Wertentwicklungsanalyse der offensiven Mischfonds: Strategen raten auch nach Irakkrieg zur Vorsicht

Wertentwicklungsanalyse der offensiven Mischfonds
Strategen raten auch nach Irakkrieg zur Vorsicht

Der Irak-Krieg dämpft den Optimismus der Manager der offensiven Mischfonds.

HB/vwd FRANKFURT/M. Auf die hohen Kursverluste hat Andreas Grünewald, Vorstand des Münchener Vermögensverwalters FIVV AG und Berater des FIVV Universal Fonds, reagiert: Er hat hohe Liquiditätsreserven von 24 % des Fondsvermögens aufgehäuft. Mit relativem Erfolg: Mit einer Werteinbuße von 23,42 % in den vergangenen zwölf Monaten per Ultimo Februar reichte es für den nur 3 Mill. leichten Fonds für Platz vier im Vergleich der offensiv ausgerichteten Mischfonds, die vorwiegend in Aktien investieren.

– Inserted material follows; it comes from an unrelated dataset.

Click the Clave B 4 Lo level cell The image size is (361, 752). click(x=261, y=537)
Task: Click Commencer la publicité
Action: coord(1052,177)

Laut Grünewald wurde die Aktienquote wegen der "instabilen geopolitischen Situation und bestenfalls gedämpfter Konjunkturaussichten in Amerika, Japan und Europa" auf 46 % reduziert. Im Aktienbereich konzentriere er sich auf dividendenstarke Werte aus defensiven Branchen wie Pharma und Energie sowie den Rohstoffbereich, speziell Goldminentitel. Bei den Gesundheitsaktien gefallen dem Fondsberater die Hersteller von Nachahmerpräparaten. Als Beispiele nennt er die deutsche Stada und die israelische Teva Pharmaceuticals. Für das Engagement im Goldsektor spreche die geopolitische Lage, die Investoren in den "sicheren Hafen" Gold treibe. Auf der Rentenseite konzentriert sich Grünewald auf Anleihen mit mittleren Laufzeiten von bonitätsstarken Emittenten, die im schlechtesten Fall ein BBB-Rating haben.

Daniel Kutschker, Portfolio-Manager bei der Wüstenrot & Württembergischen Asset Management, gibt sich bei der Prognose für die Aktienmärkte vorsichtig - auch im Falle eines baldigen Ende des Irak-Kriegs: "Belastungsfaktoren sind das hohe Haushaltsdefizit in Amerika, Bilanzprobleme und die hohe Verschuldung vieler Unternehmen und die Kriegskosten", sagt der Berater des W&W Global-Fonds BWK, der mit einer Werteinbuße von 23,8 % Rang sechs belegt. Der Fonds hat einen Aktienanteil von 65 % sowie eine Renten- und Liquiditätsquote von 30 bzw. 5 %. Als Beispiele für aus seiner Sicht attraktive Aktien nennt er den britischen Pharmawert Glaxo Smithkline, die japanische KAO, die amerikanische Ratingagentur Moody?s und den niederländischen Versicherer Aegon.